Requirement: Set down all of the records below exactly, please, omitting the images.

─── Given records

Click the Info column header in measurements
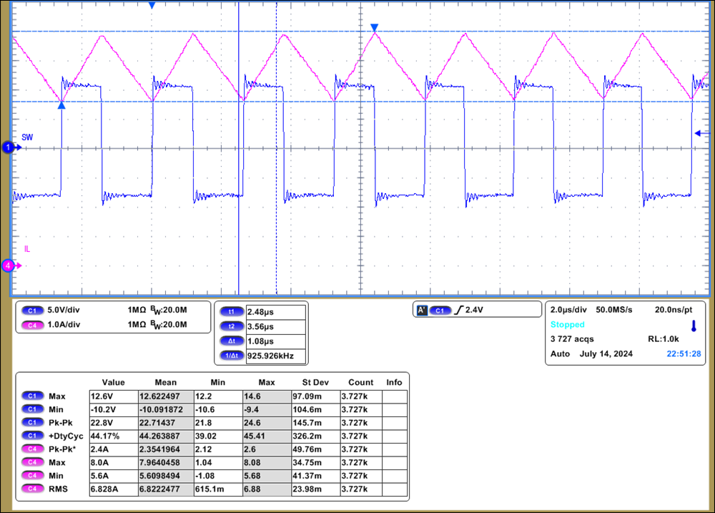715x513 pixels. point(394,382)
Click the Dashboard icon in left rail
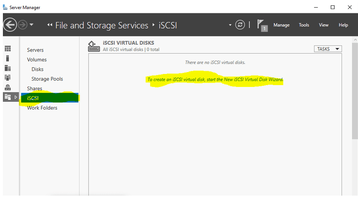This screenshot has width=358, height=198. [8, 49]
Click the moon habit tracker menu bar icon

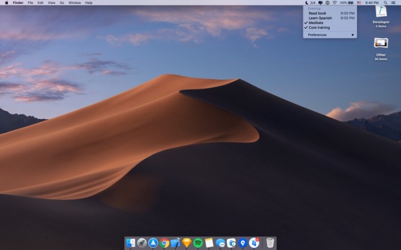point(306,3)
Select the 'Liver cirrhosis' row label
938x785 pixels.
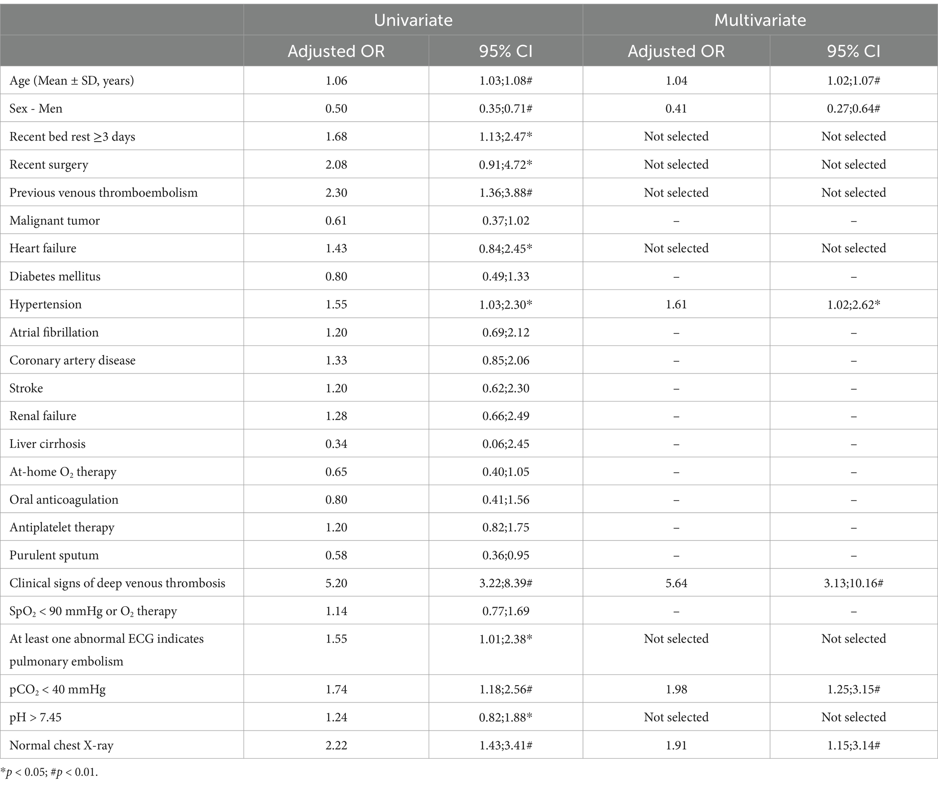click(47, 444)
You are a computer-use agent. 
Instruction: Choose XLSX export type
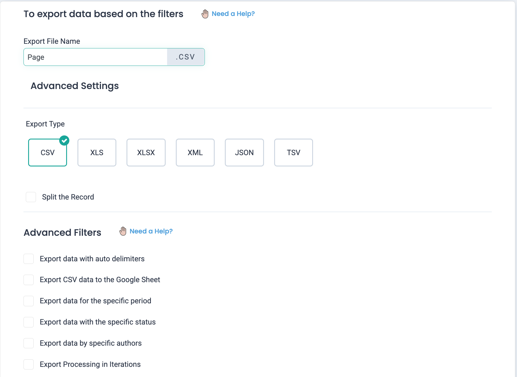click(x=146, y=153)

──────

Output below:
Click the Info column header in measurements
715x513 pixels. point(394,382)
Click the Dashboard icon in left rail
This screenshot has width=358, height=198. [8, 49]
Click the moon habit tracker menu bar icon

point(306,3)
Select the 'Liver cirrhosis' row label
938x785 pixels.
click(47, 444)
You are a computer-use agent. 
Instruction: Choose XLSX export type
click(x=146, y=153)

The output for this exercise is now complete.